BEGIN Available data

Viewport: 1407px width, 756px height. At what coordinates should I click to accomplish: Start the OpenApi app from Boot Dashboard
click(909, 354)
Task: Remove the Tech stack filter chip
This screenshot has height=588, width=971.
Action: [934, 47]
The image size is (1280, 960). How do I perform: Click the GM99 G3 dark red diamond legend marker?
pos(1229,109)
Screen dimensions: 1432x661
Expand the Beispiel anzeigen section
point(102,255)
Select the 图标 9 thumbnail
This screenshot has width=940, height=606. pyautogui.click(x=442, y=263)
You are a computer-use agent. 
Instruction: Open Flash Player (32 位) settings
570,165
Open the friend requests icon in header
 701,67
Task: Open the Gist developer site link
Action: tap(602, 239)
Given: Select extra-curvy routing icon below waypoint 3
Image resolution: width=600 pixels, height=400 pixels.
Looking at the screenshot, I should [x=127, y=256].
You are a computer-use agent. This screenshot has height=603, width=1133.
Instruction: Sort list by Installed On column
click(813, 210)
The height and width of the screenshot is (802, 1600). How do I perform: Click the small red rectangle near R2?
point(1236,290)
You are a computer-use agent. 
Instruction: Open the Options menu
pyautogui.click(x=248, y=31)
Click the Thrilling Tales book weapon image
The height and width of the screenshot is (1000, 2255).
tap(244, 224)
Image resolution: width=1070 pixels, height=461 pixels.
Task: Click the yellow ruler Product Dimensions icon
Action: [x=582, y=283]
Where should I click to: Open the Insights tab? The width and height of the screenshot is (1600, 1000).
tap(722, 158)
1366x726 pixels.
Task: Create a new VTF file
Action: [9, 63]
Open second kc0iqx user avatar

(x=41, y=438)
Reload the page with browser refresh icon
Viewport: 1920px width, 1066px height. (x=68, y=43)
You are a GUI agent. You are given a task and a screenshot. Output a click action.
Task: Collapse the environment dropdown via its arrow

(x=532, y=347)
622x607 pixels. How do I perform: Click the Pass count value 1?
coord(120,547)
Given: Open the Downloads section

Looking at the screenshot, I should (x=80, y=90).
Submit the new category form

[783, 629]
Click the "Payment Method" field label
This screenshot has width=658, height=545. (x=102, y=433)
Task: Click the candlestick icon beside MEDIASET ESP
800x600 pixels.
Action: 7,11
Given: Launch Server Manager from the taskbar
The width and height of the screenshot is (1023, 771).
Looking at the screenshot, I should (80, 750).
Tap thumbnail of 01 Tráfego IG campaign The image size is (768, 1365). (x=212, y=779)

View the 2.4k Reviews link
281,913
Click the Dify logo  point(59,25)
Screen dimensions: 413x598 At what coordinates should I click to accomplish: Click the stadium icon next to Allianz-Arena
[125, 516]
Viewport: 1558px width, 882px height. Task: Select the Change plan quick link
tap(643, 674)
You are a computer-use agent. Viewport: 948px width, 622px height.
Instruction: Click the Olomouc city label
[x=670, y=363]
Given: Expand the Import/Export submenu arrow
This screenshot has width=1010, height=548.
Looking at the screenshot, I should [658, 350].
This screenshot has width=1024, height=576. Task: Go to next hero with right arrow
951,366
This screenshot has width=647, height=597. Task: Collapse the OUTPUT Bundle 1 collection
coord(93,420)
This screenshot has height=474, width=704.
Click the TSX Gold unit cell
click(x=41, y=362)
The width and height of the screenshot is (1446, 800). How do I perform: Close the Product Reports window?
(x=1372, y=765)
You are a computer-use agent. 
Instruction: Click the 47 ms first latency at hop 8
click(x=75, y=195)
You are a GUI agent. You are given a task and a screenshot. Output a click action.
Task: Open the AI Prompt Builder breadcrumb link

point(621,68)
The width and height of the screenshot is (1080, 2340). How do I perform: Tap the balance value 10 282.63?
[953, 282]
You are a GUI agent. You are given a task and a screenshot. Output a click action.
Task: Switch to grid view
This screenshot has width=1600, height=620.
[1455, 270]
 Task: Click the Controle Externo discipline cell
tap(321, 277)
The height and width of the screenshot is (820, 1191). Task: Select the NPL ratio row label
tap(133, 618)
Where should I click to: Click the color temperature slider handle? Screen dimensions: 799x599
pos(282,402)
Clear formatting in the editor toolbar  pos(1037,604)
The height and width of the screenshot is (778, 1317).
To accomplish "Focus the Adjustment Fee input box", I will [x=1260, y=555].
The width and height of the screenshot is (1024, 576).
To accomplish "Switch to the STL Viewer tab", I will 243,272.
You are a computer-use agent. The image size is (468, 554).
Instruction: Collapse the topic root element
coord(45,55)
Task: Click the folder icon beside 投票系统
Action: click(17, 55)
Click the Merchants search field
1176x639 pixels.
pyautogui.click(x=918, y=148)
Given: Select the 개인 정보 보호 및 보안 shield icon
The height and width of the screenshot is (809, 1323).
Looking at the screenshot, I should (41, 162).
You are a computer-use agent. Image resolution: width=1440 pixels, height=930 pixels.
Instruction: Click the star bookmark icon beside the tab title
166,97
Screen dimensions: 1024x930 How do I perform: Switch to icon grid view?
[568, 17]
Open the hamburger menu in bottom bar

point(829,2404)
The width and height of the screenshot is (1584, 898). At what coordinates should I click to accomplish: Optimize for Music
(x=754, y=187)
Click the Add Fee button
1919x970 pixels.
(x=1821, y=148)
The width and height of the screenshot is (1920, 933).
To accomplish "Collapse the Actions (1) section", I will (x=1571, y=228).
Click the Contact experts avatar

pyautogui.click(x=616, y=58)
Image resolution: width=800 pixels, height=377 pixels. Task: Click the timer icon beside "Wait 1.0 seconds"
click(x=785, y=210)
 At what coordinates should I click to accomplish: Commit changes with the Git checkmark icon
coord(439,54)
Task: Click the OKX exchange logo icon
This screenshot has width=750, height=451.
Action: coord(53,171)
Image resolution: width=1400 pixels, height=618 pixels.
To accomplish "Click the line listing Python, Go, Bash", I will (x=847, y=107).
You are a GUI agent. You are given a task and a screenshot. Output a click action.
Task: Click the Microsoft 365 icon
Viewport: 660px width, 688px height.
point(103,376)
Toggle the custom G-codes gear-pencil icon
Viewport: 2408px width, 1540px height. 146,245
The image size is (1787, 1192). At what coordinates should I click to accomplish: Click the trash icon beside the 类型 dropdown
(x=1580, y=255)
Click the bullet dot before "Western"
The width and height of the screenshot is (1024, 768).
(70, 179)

END Available data

> Aim of the exercise:
Each entry needs to be given again exactly as it stands.

> Result:
Viewport: 1407px width, 756px height. At what coordinates should I click to accomplish: Start the OpenApi app from Boot Dashboard
click(909, 354)
Task: Remove the Tech stack filter chip
This screenshot has height=588, width=971.
Action: [934, 47]
The image size is (1280, 960). How do I perform: Click the GM99 G3 dark red diamond legend marker?
pos(1229,109)
Screen dimensions: 1432x661
Expand the Beispiel anzeigen section
point(102,255)
Select the 图标 9 thumbnail
This screenshot has width=940, height=606. pyautogui.click(x=442, y=263)
You are a computer-use agent. 
Instruction: Open Flash Player (32 位) settings
570,165
Open the friend requests icon in header
 701,67
Task: Open the Gist developer site link
Action: tap(602, 239)
Given: Select extra-curvy routing icon below waypoint 3
Image resolution: width=600 pixels, height=400 pixels.
Looking at the screenshot, I should [x=127, y=256].
You are a computer-use agent. This screenshot has height=603, width=1133.
Instruction: Sort list by Installed On column
click(813, 210)
The height and width of the screenshot is (802, 1600). How do I perform: Click the small red rectangle near R2?
point(1236,290)
You are a computer-use agent. 
Instruction: Open the Options menu
pyautogui.click(x=248, y=31)
Click the Thrilling Tales book weapon image
The height and width of the screenshot is (1000, 2255).
tap(244, 224)
Image resolution: width=1070 pixels, height=461 pixels.
Task: Click the yellow ruler Product Dimensions icon
Action: [x=582, y=283]
Where should I click to: Open the Insights tab? The width and height of the screenshot is (1600, 1000).
tap(722, 158)
1366x726 pixels.
Task: Create a new VTF file
Action: [9, 63]
Open second kc0iqx user avatar

(x=41, y=438)
Reload the page with browser refresh icon
Viewport: 1920px width, 1066px height. (x=68, y=43)
You are a GUI agent. You are given a task and a screenshot. Output a click action.
Task: Collapse the environment dropdown via its arrow

(x=532, y=347)
622x607 pixels. How do I perform: Click the Pass count value 1?
coord(120,547)
Given: Open the Downloads section

Looking at the screenshot, I should (x=80, y=90).
Submit the new category form

[783, 629]
Click the "Payment Method" field label
This screenshot has width=658, height=545. (x=102, y=433)
Task: Click the candlestick icon beside MEDIASET ESP
800x600 pixels.
Action: 7,11
Given: Launch Server Manager from the taskbar
The width and height of the screenshot is (1023, 771).
Looking at the screenshot, I should (80, 750).
Tap thumbnail of 01 Tráfego IG campaign The image size is (768, 1365). (x=212, y=779)

View the 2.4k Reviews link
281,913
Click the Dify logo  point(59,25)
Screen dimensions: 413x598 At what coordinates should I click to accomplish: Click the stadium icon next to Allianz-Arena
[125, 516]
Viewport: 1558px width, 882px height. Task: Select the Change plan quick link
tap(643, 674)
You are a computer-use agent. Viewport: 948px width, 622px height.
Instruction: Click the Olomouc city label
[x=670, y=363]
Given: Expand the Import/Export submenu arrow
This screenshot has width=1010, height=548.
Looking at the screenshot, I should [658, 350].
This screenshot has width=1024, height=576. Task: Go to next hero with right arrow
951,366
This screenshot has width=647, height=597. Task: Collapse the OUTPUT Bundle 1 collection
coord(93,420)
This screenshot has height=474, width=704.
Click the TSX Gold unit cell
click(x=41, y=362)
The width and height of the screenshot is (1446, 800). How do I perform: Close the Product Reports window?
(x=1372, y=765)
You are a computer-use agent. 
Instruction: Click the 47 ms first latency at hop 8
click(x=75, y=195)
You are a GUI agent. You are given a task and a screenshot. Output a click action.
Task: Open the AI Prompt Builder breadcrumb link

point(621,68)
The width and height of the screenshot is (1080, 2340). How do I perform: Tap the balance value 10 282.63?
[953, 282]
You are a GUI agent. You are given a task and a screenshot. Output a click action.
Task: Switch to grid view
This screenshot has width=1600, height=620.
[1455, 270]
 Task: Click the Controle Externo discipline cell
tap(321, 277)
The height and width of the screenshot is (820, 1191). Task: Select the NPL ratio row label
tap(133, 618)
Where should I click to: Click the color temperature slider handle? Screen dimensions: 799x599
pos(282,402)
Clear formatting in the editor toolbar  pos(1037,604)
The height and width of the screenshot is (778, 1317).
To accomplish "Focus the Adjustment Fee input box", I will [x=1260, y=555].
The width and height of the screenshot is (1024, 576).
To accomplish "Switch to the STL Viewer tab", I will 243,272.
You are a computer-use agent. The image size is (468, 554).
Instruction: Collapse the topic root element
coord(45,55)
Task: Click the folder icon beside 投票系统
Action: click(17, 55)
Click the Merchants search field
1176x639 pixels.
pyautogui.click(x=918, y=148)
Given: Select the 개인 정보 보호 및 보안 shield icon
The height and width of the screenshot is (809, 1323).
Looking at the screenshot, I should (41, 162).
You are a computer-use agent. Image resolution: width=1440 pixels, height=930 pixels.
Instruction: Click the star bookmark icon beside the tab title
166,97
Screen dimensions: 1024x930 How do I perform: Switch to icon grid view?
[568, 17]
Open the hamburger menu in bottom bar

point(829,2404)
The width and height of the screenshot is (1584, 898). At what coordinates should I click to accomplish: Optimize for Music
(x=754, y=187)
Click the Add Fee button
1919x970 pixels.
(x=1821, y=148)
The width and height of the screenshot is (1920, 933).
To accomplish "Collapse the Actions (1) section", I will (x=1571, y=228).
Click the Contact experts avatar

pyautogui.click(x=616, y=58)
Image resolution: width=800 pixels, height=377 pixels. Task: Click the timer icon beside "Wait 1.0 seconds"
click(x=785, y=210)
 At what coordinates should I click to accomplish: Commit changes with the Git checkmark icon
coord(439,54)
Task: Click the OKX exchange logo icon
This screenshot has width=750, height=451.
Action: coord(53,171)
Image resolution: width=1400 pixels, height=618 pixels.
To accomplish "Click the line listing Python, Go, Bash", I will (x=847, y=107).
You are a GUI agent. You are given a task and a screenshot. Output a click action.
Task: Click the Microsoft 365 icon
Viewport: 660px width, 688px height.
point(103,376)
Toggle the custom G-codes gear-pencil icon
Viewport: 2408px width, 1540px height. 146,245
The image size is (1787, 1192). At what coordinates should I click to accomplish: Click the trash icon beside the 类型 dropdown
(x=1580, y=255)
Click the bullet dot before "Western"
The width and height of the screenshot is (1024, 768).
(70, 179)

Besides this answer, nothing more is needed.